The population of this oil- and gas-rich country is equally divided between people of African and Indian descent. Panday, the first prime minister of Indian heritage, has been sparring with the largely black-owned media since his administration took office in 1995, and his outbursts have been politically costly. "Recent polls have indicated that the two issues that cost the administration popularity [and] votes are corruption and attacks on press freedom," noted Keith Smith, an editor at the Daily Express.
The opposition People's National Movement (PNM), which took 16 seats in the 36-member Parliament, was seeking to overturn the victory of Panday's United National Congress (UNC) by challenging results in two of the 19 constituencies won by the UNC. The PNM charged that the two winning candidates were ineligible to serve in Parliament because both held foreign citizenship, although they were also citizens of Trinidad and Tobago.
One particularly intemperate remark landed the prime minister in court. On October 11, the High Court found Panday guilty of slandering Kenneth Gordon, a media magnate of African descent who is one of his leading critics. Gordon sued the prime minister for calling him a "pseudo-racist" during a 1997 rally.

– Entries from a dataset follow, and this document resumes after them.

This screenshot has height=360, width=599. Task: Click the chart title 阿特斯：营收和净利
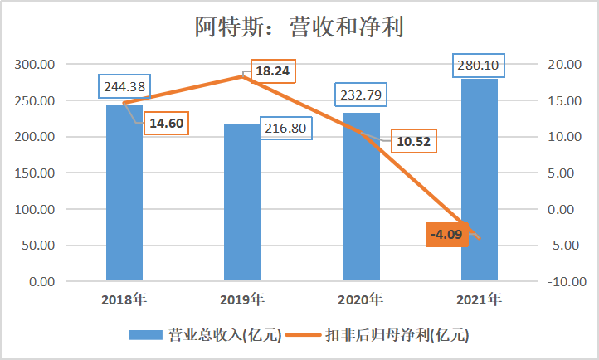299,28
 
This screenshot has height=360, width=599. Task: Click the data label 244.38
124,87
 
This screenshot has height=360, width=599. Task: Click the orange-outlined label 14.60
168,125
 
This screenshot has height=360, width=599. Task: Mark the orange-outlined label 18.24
272,71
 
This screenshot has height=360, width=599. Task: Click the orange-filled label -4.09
449,235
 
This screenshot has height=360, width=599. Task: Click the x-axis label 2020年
361,299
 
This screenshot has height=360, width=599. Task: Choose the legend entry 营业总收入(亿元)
206,335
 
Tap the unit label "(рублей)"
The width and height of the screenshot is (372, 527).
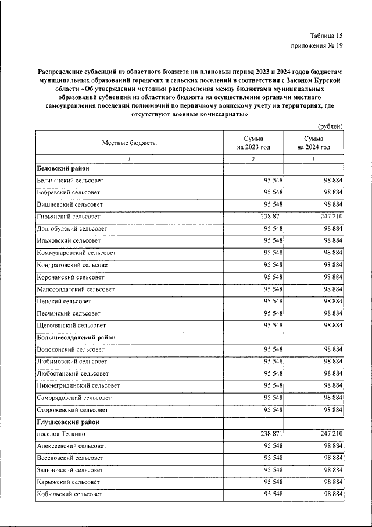point(330,126)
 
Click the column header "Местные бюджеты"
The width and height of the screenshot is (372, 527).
point(130,143)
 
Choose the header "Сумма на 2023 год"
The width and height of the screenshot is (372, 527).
point(253,143)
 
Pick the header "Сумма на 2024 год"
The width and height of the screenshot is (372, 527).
point(313,143)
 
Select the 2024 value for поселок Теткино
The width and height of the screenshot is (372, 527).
point(328,434)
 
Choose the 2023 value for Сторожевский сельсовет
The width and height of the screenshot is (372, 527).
point(273,410)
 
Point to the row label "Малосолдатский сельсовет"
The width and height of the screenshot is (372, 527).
point(76,289)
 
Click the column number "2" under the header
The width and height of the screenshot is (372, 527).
point(253,159)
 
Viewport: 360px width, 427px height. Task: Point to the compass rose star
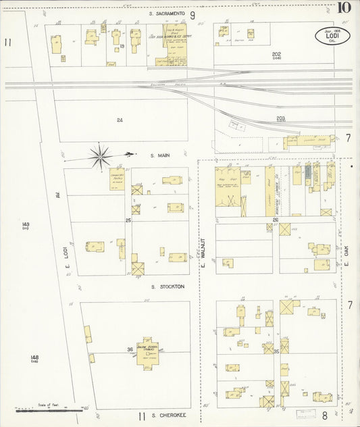(x=100, y=157)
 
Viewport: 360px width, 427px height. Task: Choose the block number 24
(x=120, y=120)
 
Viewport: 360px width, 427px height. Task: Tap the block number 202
(x=276, y=54)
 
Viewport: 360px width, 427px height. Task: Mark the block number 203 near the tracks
(x=280, y=118)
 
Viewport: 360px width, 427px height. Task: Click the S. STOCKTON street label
(x=162, y=286)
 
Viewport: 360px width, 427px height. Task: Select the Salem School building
(x=147, y=350)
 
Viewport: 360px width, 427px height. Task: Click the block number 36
(x=129, y=349)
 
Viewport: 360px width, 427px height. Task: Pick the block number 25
(x=127, y=220)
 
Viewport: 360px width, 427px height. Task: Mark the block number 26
(x=276, y=220)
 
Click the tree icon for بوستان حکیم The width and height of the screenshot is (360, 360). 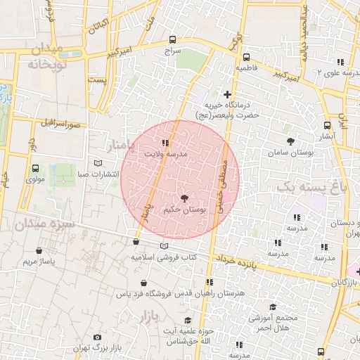[184, 199]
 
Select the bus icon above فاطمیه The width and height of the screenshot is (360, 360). [245, 58]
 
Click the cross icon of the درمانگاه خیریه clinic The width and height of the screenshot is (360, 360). [226, 94]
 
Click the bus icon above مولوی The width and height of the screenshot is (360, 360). [35, 169]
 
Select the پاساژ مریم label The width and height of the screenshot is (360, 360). [39, 262]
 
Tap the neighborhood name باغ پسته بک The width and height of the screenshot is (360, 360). [311, 187]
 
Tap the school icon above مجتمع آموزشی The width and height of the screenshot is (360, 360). [273, 307]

During a September forum in the capital, Port of Spain, the Media Association of Trinidad and Tobago (MATT), together with other Caribbean media organizations, called on journalists to exercise independence and professionalism while covering the racially charged election campaign. Panday himself seemed to refrain from his anti-media diatribes as the election approached. As MATT president Wesley Gibbings observed, "With an election in sight, it was obvious that the government decided to abide by an undeclared truce with the media."